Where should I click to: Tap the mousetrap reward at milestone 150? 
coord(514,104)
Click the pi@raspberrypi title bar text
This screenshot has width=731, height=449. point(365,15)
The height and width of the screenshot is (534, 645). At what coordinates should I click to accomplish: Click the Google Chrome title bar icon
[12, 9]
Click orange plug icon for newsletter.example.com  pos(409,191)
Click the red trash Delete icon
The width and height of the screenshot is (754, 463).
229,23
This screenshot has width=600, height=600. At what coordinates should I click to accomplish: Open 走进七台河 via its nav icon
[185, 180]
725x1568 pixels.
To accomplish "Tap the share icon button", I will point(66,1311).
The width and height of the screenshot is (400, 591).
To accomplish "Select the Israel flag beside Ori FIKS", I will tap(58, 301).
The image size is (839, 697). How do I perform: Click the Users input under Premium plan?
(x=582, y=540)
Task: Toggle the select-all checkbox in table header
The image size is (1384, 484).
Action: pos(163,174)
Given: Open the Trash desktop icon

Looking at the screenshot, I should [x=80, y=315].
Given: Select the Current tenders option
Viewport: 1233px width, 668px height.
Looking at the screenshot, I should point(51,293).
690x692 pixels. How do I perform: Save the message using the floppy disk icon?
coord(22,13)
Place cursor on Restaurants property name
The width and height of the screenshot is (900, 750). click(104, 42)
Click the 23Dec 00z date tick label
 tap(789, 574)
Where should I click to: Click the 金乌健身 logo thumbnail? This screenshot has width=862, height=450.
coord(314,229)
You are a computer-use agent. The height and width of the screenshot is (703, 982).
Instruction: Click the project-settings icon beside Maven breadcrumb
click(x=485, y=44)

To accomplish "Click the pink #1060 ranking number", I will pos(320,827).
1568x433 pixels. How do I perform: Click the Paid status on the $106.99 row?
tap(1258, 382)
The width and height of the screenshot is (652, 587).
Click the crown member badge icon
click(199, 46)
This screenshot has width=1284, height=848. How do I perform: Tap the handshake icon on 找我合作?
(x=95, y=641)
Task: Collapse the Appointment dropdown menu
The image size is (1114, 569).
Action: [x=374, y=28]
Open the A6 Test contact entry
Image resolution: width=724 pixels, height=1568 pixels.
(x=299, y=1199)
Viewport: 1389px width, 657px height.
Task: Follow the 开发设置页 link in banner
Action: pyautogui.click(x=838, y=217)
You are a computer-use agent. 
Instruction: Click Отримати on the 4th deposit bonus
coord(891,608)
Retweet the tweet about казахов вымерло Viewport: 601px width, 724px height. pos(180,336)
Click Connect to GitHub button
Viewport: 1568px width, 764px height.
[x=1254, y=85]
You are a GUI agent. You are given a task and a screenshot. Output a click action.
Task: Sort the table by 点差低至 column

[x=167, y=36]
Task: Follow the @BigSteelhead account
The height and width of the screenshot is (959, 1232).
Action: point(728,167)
··········
#### Work order
Transcribe the data. Leave every line exactly as it is.

#### Response to the task
Where should I click to: Tap the mousetrap reward at milestone 150? 
coord(514,104)
Click the pi@raspberrypi title bar text
This screenshot has width=731, height=449. point(365,15)
The height and width of the screenshot is (534, 645). At what coordinates should I click to accomplish: Click the Google Chrome title bar icon
[12, 9]
Click orange plug icon for newsletter.example.com  pos(409,191)
Click the red trash Delete icon
The width and height of the screenshot is (754, 463).
229,23
This screenshot has width=600, height=600. At what coordinates should I click to accomplish: Open 走进七台河 via its nav icon
[185, 180]
725x1568 pixels.
To accomplish "Tap the share icon button", I will point(66,1311).
The width and height of the screenshot is (400, 591).
To accomplish "Select the Israel flag beside Ori FIKS", I will tap(58, 301).
The image size is (839, 697). How do I perform: Click the Users input under Premium plan?
(x=582, y=540)
Task: Toggle the select-all checkbox in table header
The image size is (1384, 484).
Action: pos(163,174)
Given: Open the Trash desktop icon

Looking at the screenshot, I should [x=80, y=315].
Given: Select the Current tenders option
Viewport: 1233px width, 668px height.
Looking at the screenshot, I should point(51,293).
690x692 pixels. How do I perform: Save the message using the floppy disk icon?
coord(22,13)
Place cursor on Restaurants property name
The width and height of the screenshot is (900, 750). click(104, 42)
Click the 23Dec 00z date tick label
 tap(789, 574)
Where should I click to: Click the 金乌健身 logo thumbnail? This screenshot has width=862, height=450.
coord(314,229)
You are a computer-use agent. The height and width of the screenshot is (703, 982).
Instruction: Click the project-settings icon beside Maven breadcrumb
click(x=485, y=44)

To accomplish "Click the pink #1060 ranking number", I will pos(320,827).
1568x433 pixels. How do I perform: Click the Paid status on the $106.99 row?
tap(1258, 382)
The width and height of the screenshot is (652, 587).
Click the crown member badge icon
click(199, 46)
This screenshot has width=1284, height=848. How do I perform: Tap the handshake icon on 找我合作?
(x=95, y=641)
Task: Collapse the Appointment dropdown menu
The image size is (1114, 569).
Action: [x=374, y=28]
Open the A6 Test contact entry
Image resolution: width=724 pixels, height=1568 pixels.
(x=299, y=1199)
Viewport: 1389px width, 657px height.
Task: Follow the 开发设置页 link in banner
Action: pyautogui.click(x=838, y=217)
You are a computer-use agent. 
Instruction: Click Отримати on the 4th deposit bonus
coord(891,608)
Retweet the tweet about казахов вымерло Viewport: 601px width, 724px height. pos(180,336)
Click Connect to GitHub button
Viewport: 1568px width, 764px height.
[x=1254, y=85]
You are a GUI agent. You are given a task and a screenshot. Output a click action.
Task: Sort the table by 点差低至 column

[x=167, y=36]
Task: Follow the @BigSteelhead account
The height and width of the screenshot is (959, 1232).
Action: point(728,167)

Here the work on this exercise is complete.